Thursday, November 25, 2010

Happy Endings.

When I was younger I didn’t worry about boys or makeup.


I remember grazing down the tall and robust aisles of the store, wheeling around on my shopping cart like a champion figure skater. I remember feeling the wind in my hair and that unstoppable feeling of combined speed and grace that brought me smoothly to the aisle’s end.

I remember pumping my legs on a rusty swing set in my backyard, swinging so high that it felt like I would fall twenty stories if I jumped off. I remember waiting for the perfect moment to release my steel grip from the chains of the swing and blast my legs forward into the grassy safety.

Sometimes, I would creep into the dining room and extract the Christmas apron from the china cabinet and bring it with me outside. I proudly tied it around my waist and proceeded to locate the nearest rabbit hole. I would peer in, key in hand, and try to calculate the approximate distance from my backyard to Wonderland.

Moments like these make up the beautiful image I have of childhood. Though when I look back on myself just a few years ago, I think of so many things I wish I could’ve told myself.

“Hey, when that boy you like doesn’t like you back, don’t cry too hard over it. There will be others. And they will be exactly what you’ve always imagined.”

“And when you feel like the only thing stopping you from doing what you love to do is a mean girl who calls you names, remember, she will amount to half the person you will.”

“And when it seems like there’s no hope, turn to the ones who have stood by you from the start, even if they’re different too.
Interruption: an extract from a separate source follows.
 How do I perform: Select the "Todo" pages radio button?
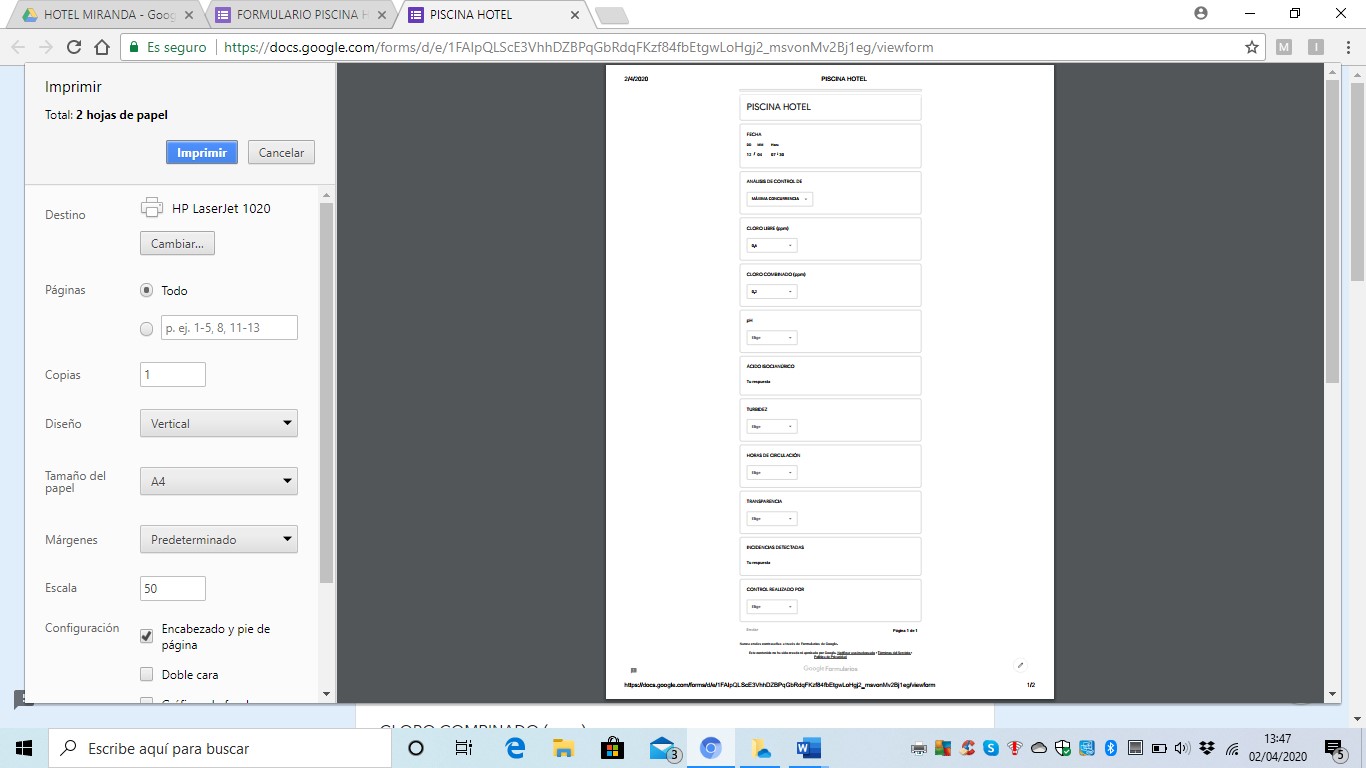(147, 290)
Never be embarrassed of the people you love.”

And even though I try to be wise and follow my own advice, I never listen to myself. I may feel older and wiser, but I will always be that little girl, swinging on the bars of the jungle gym, playing “Alice in Wonderland”. Even now I find myself looking up at the stars, utterly mesmerized by the sheer size of the universe. Though cliché, I realize how insignificantly tiny I am, and it, in turn, leads me to a whole new train of thought.







































I realize that my high school experience, though mildly humorous, means absolutely nothing in the grand scheme of things. I have these realizations and they come one after another, like a rapidly pacing heartbeat. My bad memories are ultimately good.

That nice boy, who sat with me and watched Tim Burton movies introduced me to one of my now favorite bands. The girls who were mean to me in middle school showed me just how great my real friends were. That boy who bullied me because he probably liked me, taught me a lesson in good old-fashioned self-defense. And finally I realize that the girls who are superficial and self-conscious are not the ones who are going to change the world. And who’s to say that I am either. But I think that my probability of success is slightly higher than theirs. And that makes me very happy.